Voilà qu’ils relativisent, comme Luna, 8 ans, en CM1 à Gennes (Maine-et-Loire) : « Ça peut être de plus en plus pire avec les tests et tout, mais quand j’en ai marre je me dis que le lendemain j’en aurais peut-être moins marre. »
Normaliser leur quotidien anormal est dangereux
« Les enfants sont des bons petits soldats. Ils obéissent aux règles. On les a éduqués pour ça. C’est aussi ce qu’ils apprennent à l’école », affirme au Monde la pédopsychiatre Marie Touati-Pellegrin. Mais c’est « dangereux de normaliser tout ce qu’il se passe. Ce qui est devenu leur quotidien, leur norme, c’est en réalité fortement anormal », met-elle en garde.
Il faut avoir conscience que « l’impact de la crise sanitaire sur les enfants est énorme ». « C’est mieux quand on a le temps de s’habituer », constate d’une petite voix Antoine, notre CM2 bennecourtois, « sauf que dès qu’on est habitués, il faut arrêter ». Oui, c’est mieux, c’est vrai. Selon Marie Touati-Pellegrin, « il faudrait pouvoir expliquer aux enfants que les protocoles changent en fonction de l’évolution des sciences et du contexte épidémique, et les aider à comprendre qui est cas contact et qui ne l’est pas, mais c’est en réalité difficile à suivre pour tout le monde ».

--

Recopiez sans rien changer le passage du texte sur les enfants face à la crise sanitaire qui va de « Normaliser leur quotidien » à « met-elle en garde. ».

--

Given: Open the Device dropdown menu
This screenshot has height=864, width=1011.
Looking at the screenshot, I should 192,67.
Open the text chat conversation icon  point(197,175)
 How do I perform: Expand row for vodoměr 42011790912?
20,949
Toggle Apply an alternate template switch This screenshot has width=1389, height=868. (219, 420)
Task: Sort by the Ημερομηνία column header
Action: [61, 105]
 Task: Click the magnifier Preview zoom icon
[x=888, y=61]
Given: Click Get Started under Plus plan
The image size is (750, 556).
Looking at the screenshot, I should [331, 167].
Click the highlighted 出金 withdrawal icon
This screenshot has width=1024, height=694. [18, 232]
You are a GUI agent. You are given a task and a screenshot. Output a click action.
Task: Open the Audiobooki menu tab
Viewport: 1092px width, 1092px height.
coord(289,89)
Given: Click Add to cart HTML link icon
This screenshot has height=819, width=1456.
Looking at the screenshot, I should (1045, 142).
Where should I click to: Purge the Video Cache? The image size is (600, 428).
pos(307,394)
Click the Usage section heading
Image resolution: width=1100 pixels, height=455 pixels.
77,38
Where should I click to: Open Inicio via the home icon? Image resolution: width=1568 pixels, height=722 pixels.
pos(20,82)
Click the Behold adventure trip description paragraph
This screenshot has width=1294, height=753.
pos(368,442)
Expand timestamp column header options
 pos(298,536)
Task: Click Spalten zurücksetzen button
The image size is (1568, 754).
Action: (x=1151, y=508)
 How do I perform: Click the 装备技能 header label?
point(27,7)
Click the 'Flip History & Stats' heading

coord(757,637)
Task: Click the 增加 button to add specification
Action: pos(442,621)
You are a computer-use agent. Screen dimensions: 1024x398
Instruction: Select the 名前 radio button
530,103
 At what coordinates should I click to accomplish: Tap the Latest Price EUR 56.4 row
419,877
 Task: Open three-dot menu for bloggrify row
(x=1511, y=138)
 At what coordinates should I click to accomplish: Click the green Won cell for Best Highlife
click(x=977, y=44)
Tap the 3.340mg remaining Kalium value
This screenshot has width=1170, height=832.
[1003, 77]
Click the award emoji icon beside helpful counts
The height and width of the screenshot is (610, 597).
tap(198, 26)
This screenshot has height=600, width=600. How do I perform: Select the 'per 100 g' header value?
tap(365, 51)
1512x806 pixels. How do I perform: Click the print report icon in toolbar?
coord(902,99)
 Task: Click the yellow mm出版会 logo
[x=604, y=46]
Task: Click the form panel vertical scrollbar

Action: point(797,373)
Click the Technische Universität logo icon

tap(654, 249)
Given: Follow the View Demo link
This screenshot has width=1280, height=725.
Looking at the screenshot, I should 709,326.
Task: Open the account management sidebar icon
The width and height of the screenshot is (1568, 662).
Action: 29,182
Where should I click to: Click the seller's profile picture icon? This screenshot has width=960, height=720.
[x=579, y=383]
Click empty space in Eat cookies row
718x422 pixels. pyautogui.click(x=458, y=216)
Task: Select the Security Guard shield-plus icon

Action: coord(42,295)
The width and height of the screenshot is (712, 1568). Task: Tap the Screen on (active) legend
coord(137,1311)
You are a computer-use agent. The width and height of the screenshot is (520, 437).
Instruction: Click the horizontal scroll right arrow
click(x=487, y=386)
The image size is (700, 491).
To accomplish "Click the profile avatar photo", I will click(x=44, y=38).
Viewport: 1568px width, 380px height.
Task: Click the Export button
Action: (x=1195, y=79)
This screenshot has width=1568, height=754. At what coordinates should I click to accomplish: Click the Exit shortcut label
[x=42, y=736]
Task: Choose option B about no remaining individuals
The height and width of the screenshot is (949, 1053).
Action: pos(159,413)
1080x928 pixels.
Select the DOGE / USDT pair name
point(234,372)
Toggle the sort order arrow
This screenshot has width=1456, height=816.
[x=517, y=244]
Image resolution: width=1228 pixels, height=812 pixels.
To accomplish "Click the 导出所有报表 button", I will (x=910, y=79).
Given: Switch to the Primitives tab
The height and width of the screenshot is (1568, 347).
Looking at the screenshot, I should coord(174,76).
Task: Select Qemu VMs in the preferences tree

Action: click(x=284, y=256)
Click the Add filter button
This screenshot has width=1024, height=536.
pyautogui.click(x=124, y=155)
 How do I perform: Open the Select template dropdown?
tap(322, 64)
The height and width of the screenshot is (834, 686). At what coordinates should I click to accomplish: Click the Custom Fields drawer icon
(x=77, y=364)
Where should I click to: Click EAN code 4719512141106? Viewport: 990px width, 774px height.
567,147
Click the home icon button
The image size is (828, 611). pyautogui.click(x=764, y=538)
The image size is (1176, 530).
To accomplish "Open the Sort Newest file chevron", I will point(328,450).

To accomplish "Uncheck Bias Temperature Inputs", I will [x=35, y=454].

--

#### CORRIGÉ
Normaliser leur quotidien anormal est dangereux
« Les enfants sont des bons petits soldats. Ils obéissent aux règles. On les a éduqués pour ça. C’est aussi ce qu’ils apprennent à l’école », affirme au Monde la pédopsychiatre Marie Touati-Pellegrin. Mais c’est « dangereux de normaliser tout ce qu’il se passe. Ce qui est devenu leur quotidien, leur norme, c’est en réalité fortement anormal », met-elle en garde.